国が滅ぼされ1か月が経っているが、世間の話題は未だメジエールの没落。
そして、ペリグレットの繁栄だ。
「ペリグレット……」
シエルは新聞を破り捨て、その忌まわしき文字を踵で踏みにじった。
後先考えず、ペリグレットへ乗り込もうと意を決した時だった。
「そういえば、メジエールの第一王子?その死体だけ見つからなかったらしいぞ」
「あー、聞いた聞いた。国中隈なく探してもいなかったらしいな。どこかへ逃がされたんじゃないかって専らの噂だろ?」
「絶世の美女なんだろ〜?一度は拝みてぇな〜」
シエルは冷や汗をかいた。
自分の生存が世間にバレている。
捕まえたら殺されるかもしれない。
両親や国の復讐をしなければならないのに。
ましてやこの目だ。
世にも珍しい翠と紅の瞳。
目を見られたら確実にバレる。
シエルは裏道へ逃げ、ゴミ捨場にあった大きめのフードを被った。
夜になり、体が食べ物を欲するが、下手に街へ出ることはできない。
ギュルル〜〜………、と大きくお腹が鳴った。
「おい、ガキ。これやる」
木箱の上でしゃがみこんでいると、上から声をかけられた。
顔を上げるとそこにはシエルと同じく、フードを被った少年が立っており、手には焼きたてで香ばしい匂いを放つパンを持っていた。
少年はシエルの隣に腰をかけ、手にある温かいパンをシエルに差し出した。
シエルはビクビクしながらそれを受け取り、一口一口よく噛み締めて食べた。
「お兄さん、ありがとうございます……。でも、どうして…?」
「目障りだっただけだ。どうしたんだ、おまえは。こんな小さいくせに親に見放されでもしたか?」
「違うよ…。父様と母様はもう………」
シエルの瞳からは涙が溢れ、言葉もままならない。
少年は乱雑にシエルの頭を撫で、言葉を紡いだ。
「言わなくていい。いいじゃないか、そんなに愛してくれた親がいたなら。」
それだけを言い残し、少年はその場を後にした。
「あの…っ、お兄さんっ……!名前は……」
少年は立ち止まり、振り返ってこう言った。
「アルベール……」
「………え?」
「アルベール=ヴィクトリアだ。
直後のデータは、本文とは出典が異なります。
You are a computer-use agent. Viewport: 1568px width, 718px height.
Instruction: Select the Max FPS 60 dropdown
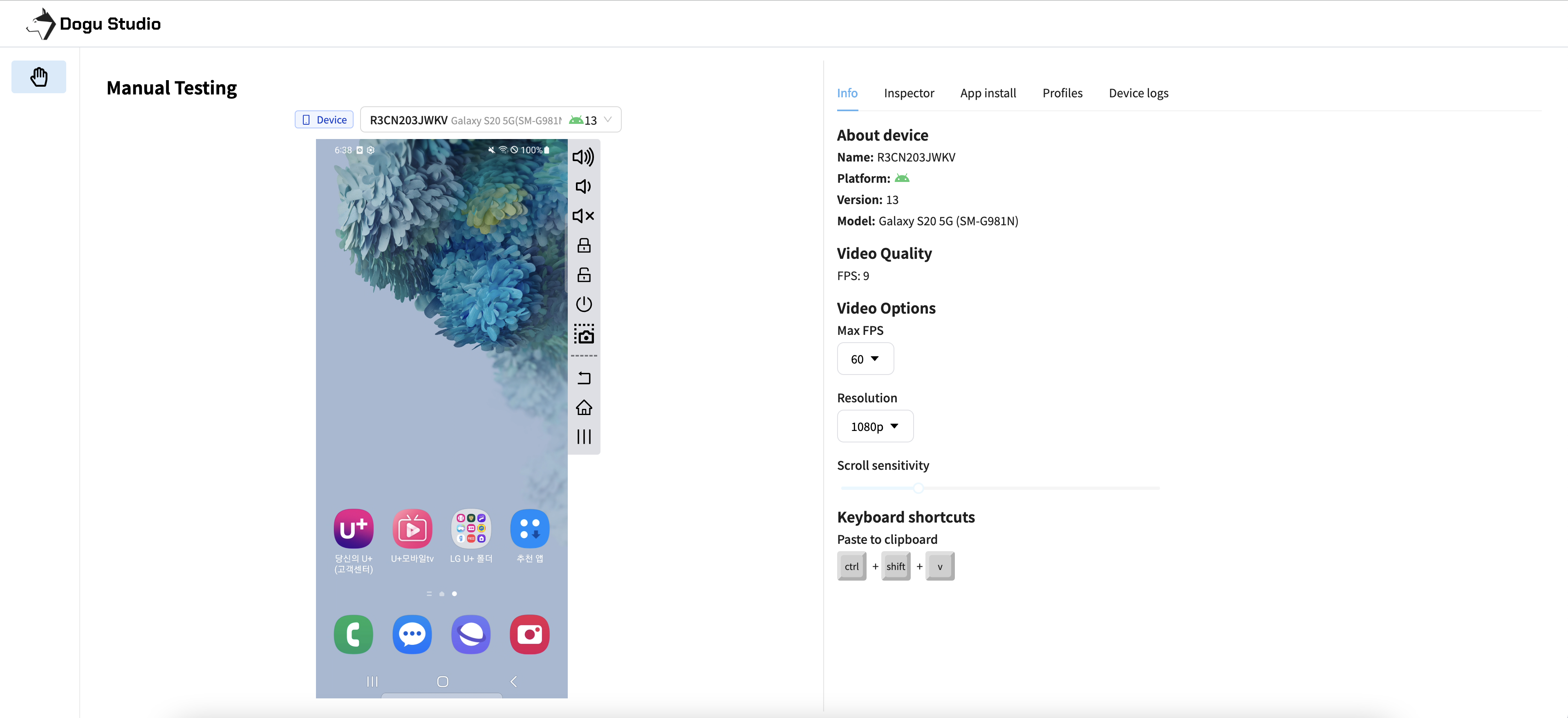click(x=863, y=359)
」
シエルは月明かりに照らされたその少年の顔をはっきりと脳裏に焼き付けた。
バイオレットの切れ長の瞳。
すっと通った鼻筋、薄い唇。
こげ茶色のサラサラとした髪。
そして淡々とした冷たい声。
心臓がギュッと掴まれたような感覚に陥った。
シエルは幼いながらに、初めてあったこの男に心を奪われてしまったのだ。